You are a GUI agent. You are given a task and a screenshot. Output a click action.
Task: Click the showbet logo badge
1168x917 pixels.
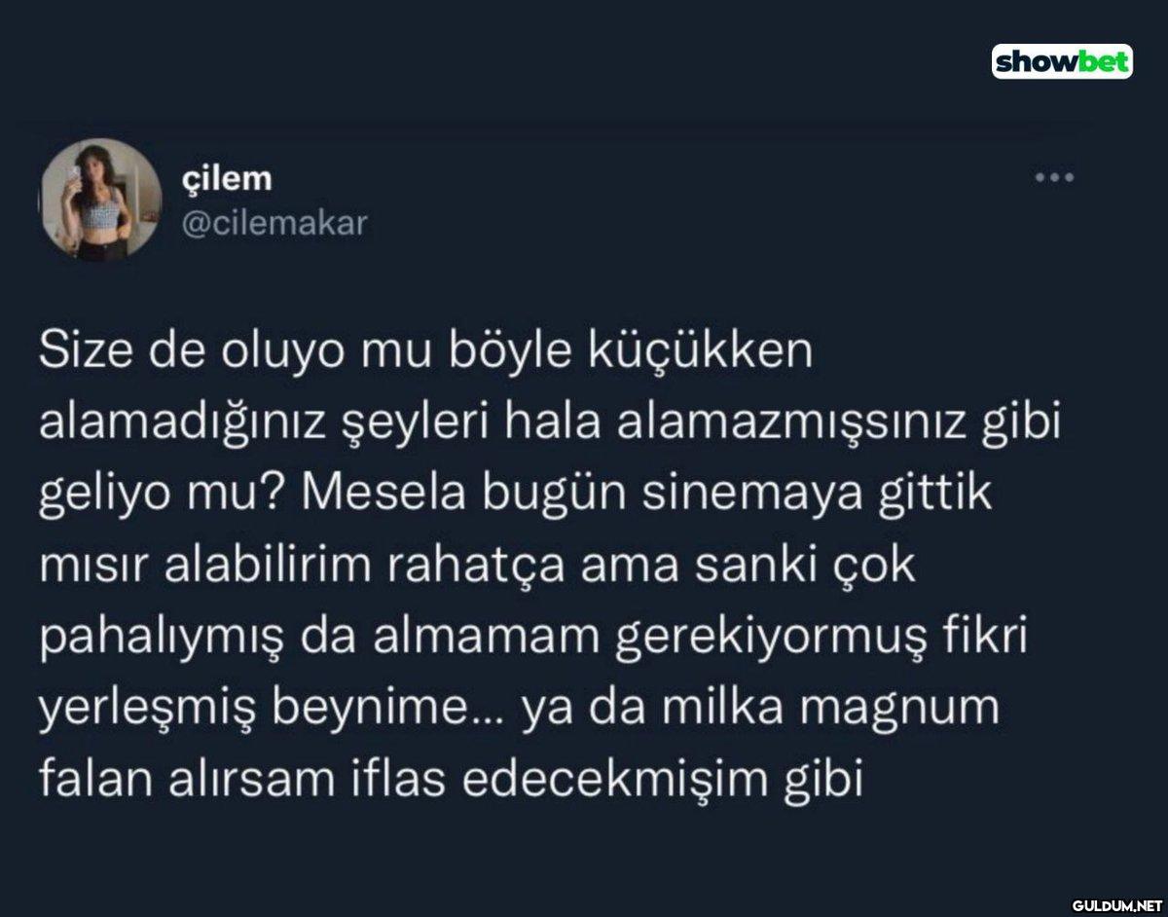point(1061,62)
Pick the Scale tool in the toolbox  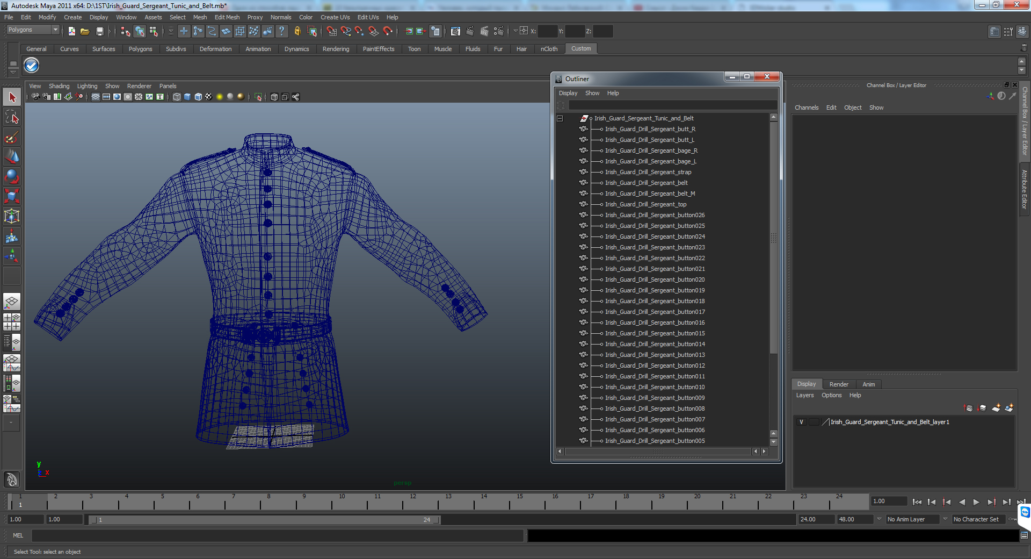[x=12, y=196]
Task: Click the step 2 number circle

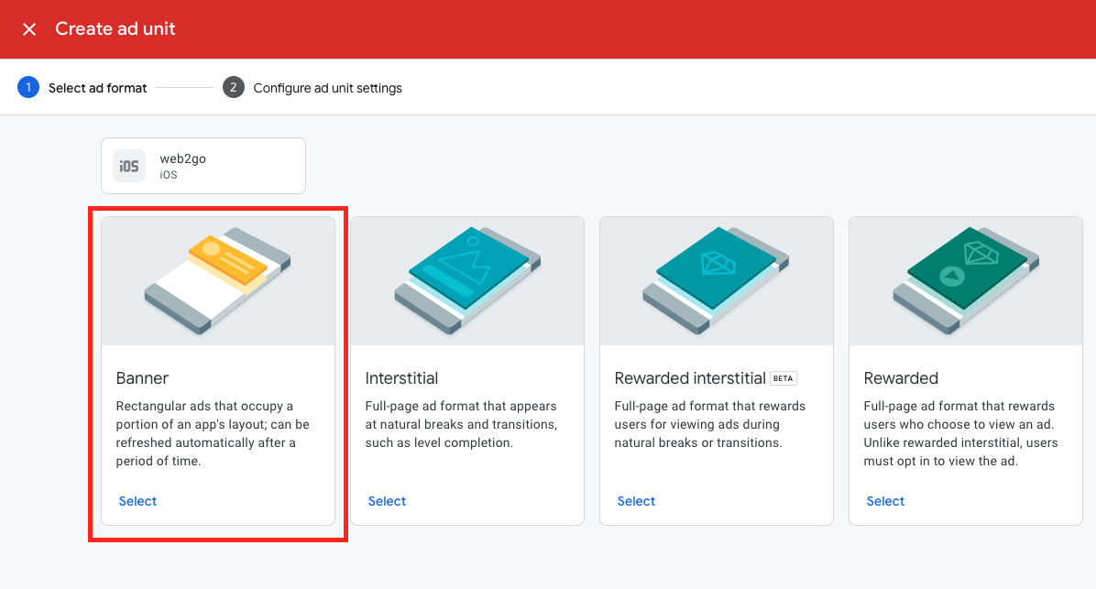Action: pyautogui.click(x=234, y=88)
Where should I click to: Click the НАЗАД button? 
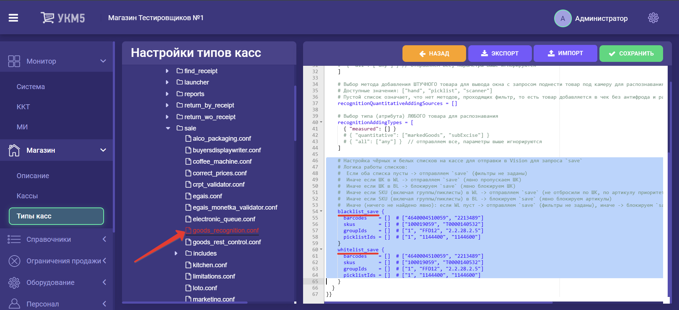(434, 53)
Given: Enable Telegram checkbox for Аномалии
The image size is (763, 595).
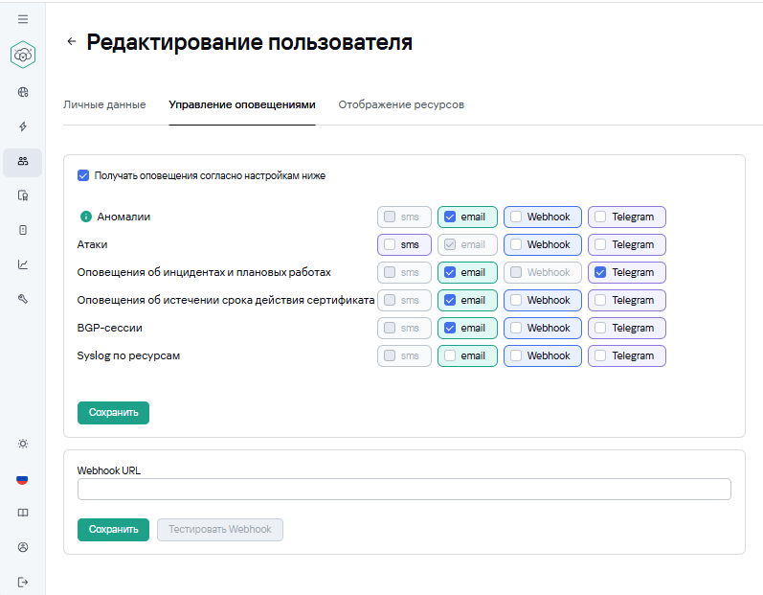Looking at the screenshot, I should pos(600,217).
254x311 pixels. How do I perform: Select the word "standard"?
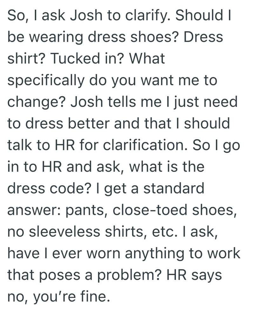click(174, 188)
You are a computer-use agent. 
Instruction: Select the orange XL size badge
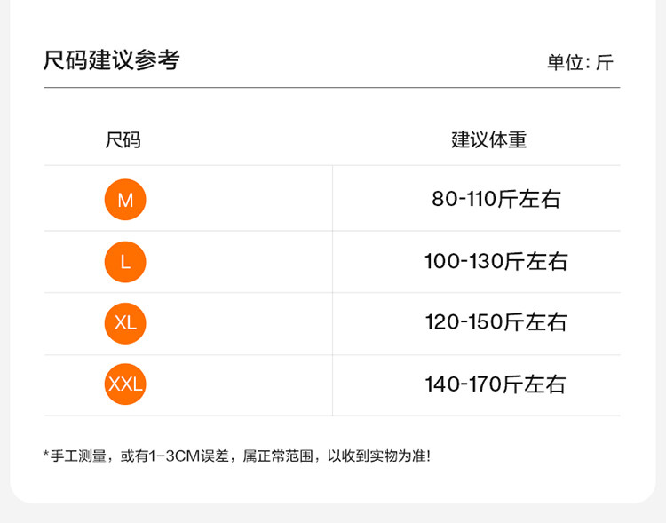[x=125, y=322]
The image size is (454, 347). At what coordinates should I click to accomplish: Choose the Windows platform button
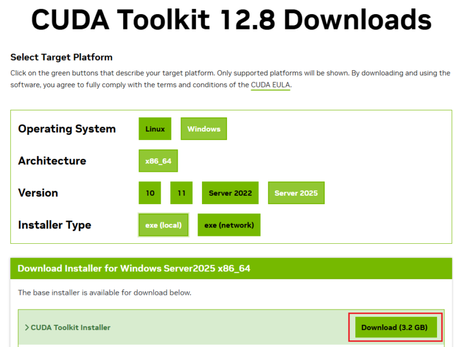203,129
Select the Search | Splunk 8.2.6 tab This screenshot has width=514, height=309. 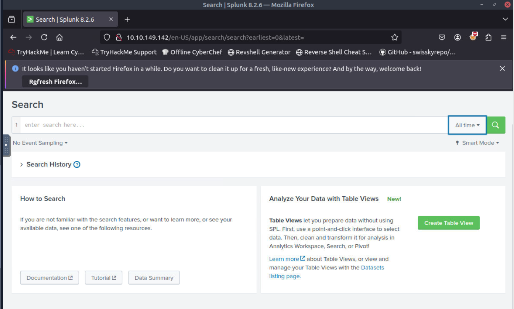(65, 19)
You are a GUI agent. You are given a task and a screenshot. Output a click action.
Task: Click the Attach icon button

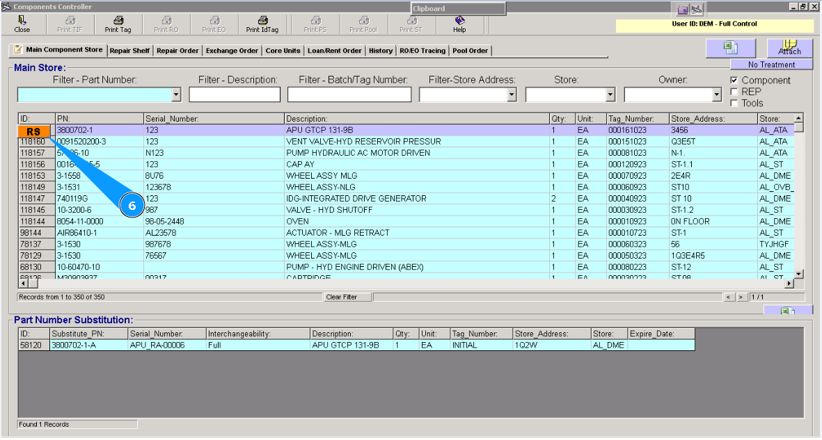pos(789,47)
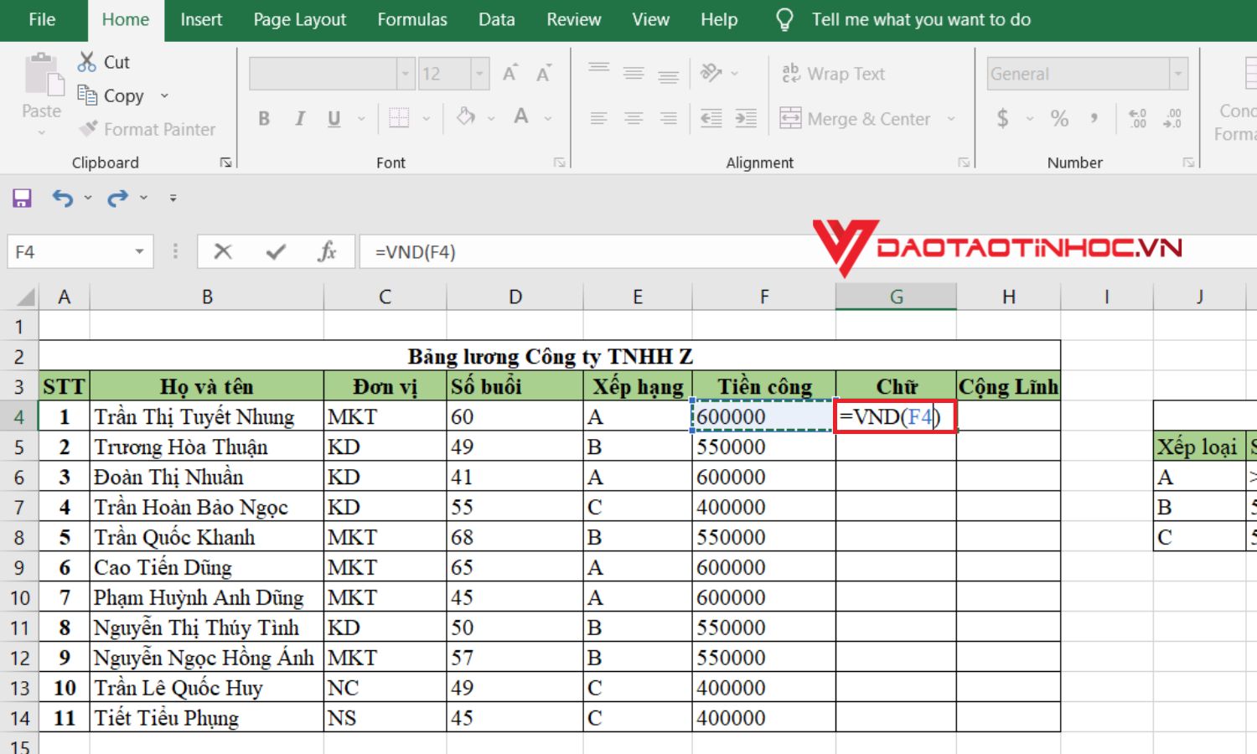Expand the Name Box dropdown
This screenshot has width=1257, height=754.
coord(139,251)
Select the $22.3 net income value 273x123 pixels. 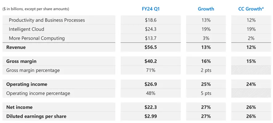click(151, 107)
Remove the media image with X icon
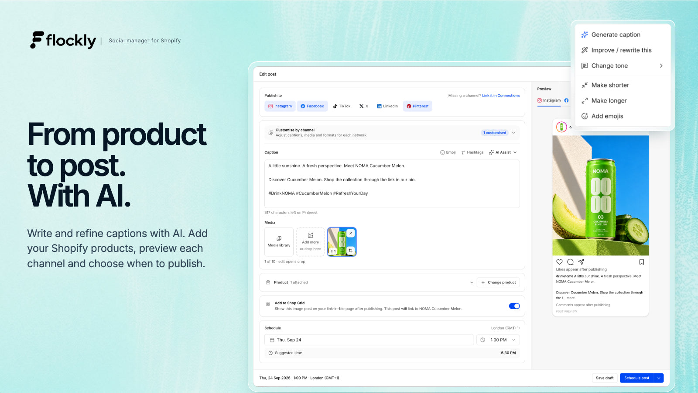The height and width of the screenshot is (393, 698). [351, 233]
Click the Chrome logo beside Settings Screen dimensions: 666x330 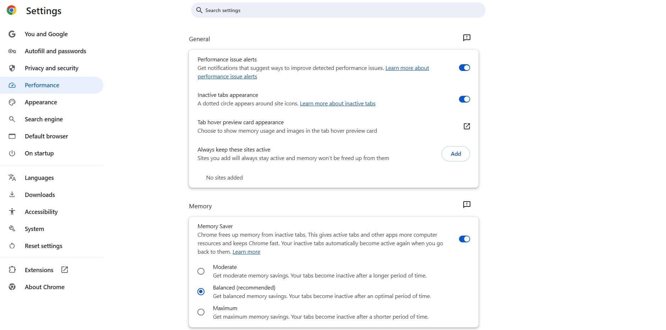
——————————
What the task requires:
The response must restate exactly the lines from the one containing "Remove the media image with X icon" through the end of the records above and must leave out all pictures.

Answer box:
Remove the media image with X icon
The height and width of the screenshot is (393, 698). [351, 233]
Click the Chrome logo beside Settings Screen dimensions: 666x330 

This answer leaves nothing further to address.